■ CONSIGNE 1: Renvoyez à l'identique tout ce qui, dans le texte à lire, va de « Quelques critiques ont » jusqu'à « Anach., chap. XVI.) ».
■ CONSIGNE 2: D'après le texte à lire, qu'est-ce que les Grecs pendaient au cou de leurs enfants ?

■ TEXTE À LIRE:
┌──
Quelques critiques ont cru que la seconde moitié de ce chapitre appartenait à un autre Caractère; mais il ne s'y trouve aucun trait qui ne convienne parfaitement à un homme qui veut plaire à tout le monde, en tout et partout autre définition de l'envie de plaire, selon Aristote. (2) Chaque partie était représentée ou assistée par un arbitre : ceux-ci s'adjoignaient un arbitre commun: le complaisant, étant au nombre des premiers, se conduit comme s'il était l'arbitre commun. (Voyez Dém. c. Neœr., édit. R., tom. II, pag. 1560, et Anach., chap. XVI.)

(3) Petits jouets que les Grecs pendaient au cou de leurs enfants. (La Bruyère.) M. Visconti a expliqué, dans le volume III de son Musco Pio Clementino, planche 22, une statue antique d'un petit enfant qui porte une écharpe toute composée de jouets de ce genre, qui paraissent être en partie symboliques. La hache s'y trouve très-distinctement, et l'éditeur croit qu'elle est relative au culte des cabires. Le même savant pense que l'outre dont il est question ici peut être un symbole bachique. Cependant, comme le grec dit seulement, Il joue avec eux, en disant outre, hache, il est possible aussi que ce fussent des mots usités dans quelque jeu, dont cependant je ne trouve aucune trace dans les savants traités sur cette matière rassemblés dans le septième volume du Trésor de Gronovius.

(4) Le grec porte, « Il s'oint avec des parfums précieux. » Il parait qu'on ne se servait ordinairement que d'huile pure, ou plus légèrement parfumée que l'espèce dont il est question ici. Cette opération avait lieu surtout au sortir du bain, dont les anciens faisaient, comme on sait, un usage extrêmement fréquent : elle consistait à se faire frotter tout le corps avec ces matières grasses, et servait, selon l'expression du scoliaste d'Aristophane, ad Plut. 616, à fermer à l'entrée de l'air les pores ouverts par la chaleur.
└──
■ DONNÉES RECUEILLIES:
┌──
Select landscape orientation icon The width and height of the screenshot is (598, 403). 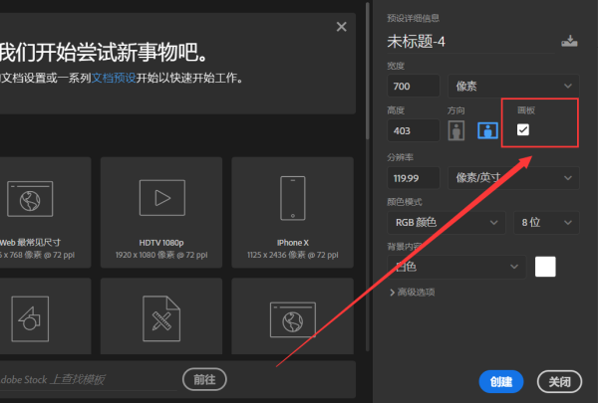tap(487, 130)
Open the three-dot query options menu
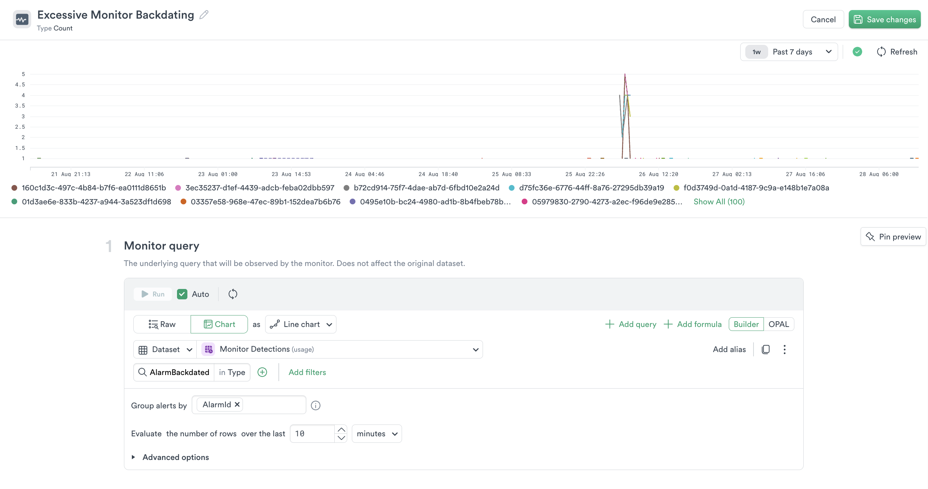This screenshot has height=489, width=928. pyautogui.click(x=784, y=349)
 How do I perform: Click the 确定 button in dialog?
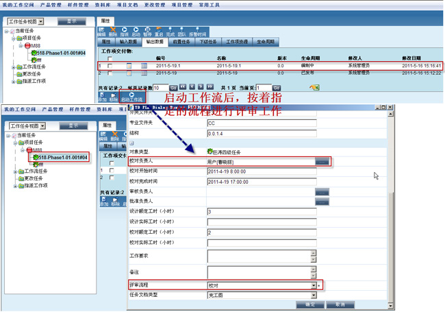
└──
■ RÉPONSE ATTENDUE 1:
Quelques critiques ont cru que la seconde moitié de ce chapitre appartenait à un autre Caractère; mais il ne s'y trouve aucun trait qui ne convienne parfaitement à un homme qui veut plaire à tout le monde, en tout et partout autre définition de l'envie de plaire, selon Aristote. (2) Chaque partie était représentée ou assistée par un arbitre : ceux-ci s'adjoignaient un arbitre commun: le complaisant, étant au nombre des premiers, se conduit comme s'il était l'arbitre commun. (Voyez Dém. c. Neœr., édit. R., tom. II, pag. 1560, et Anach., chap. XVI.)

■ RÉPONSE ATTENDUE 2: De petits jouets.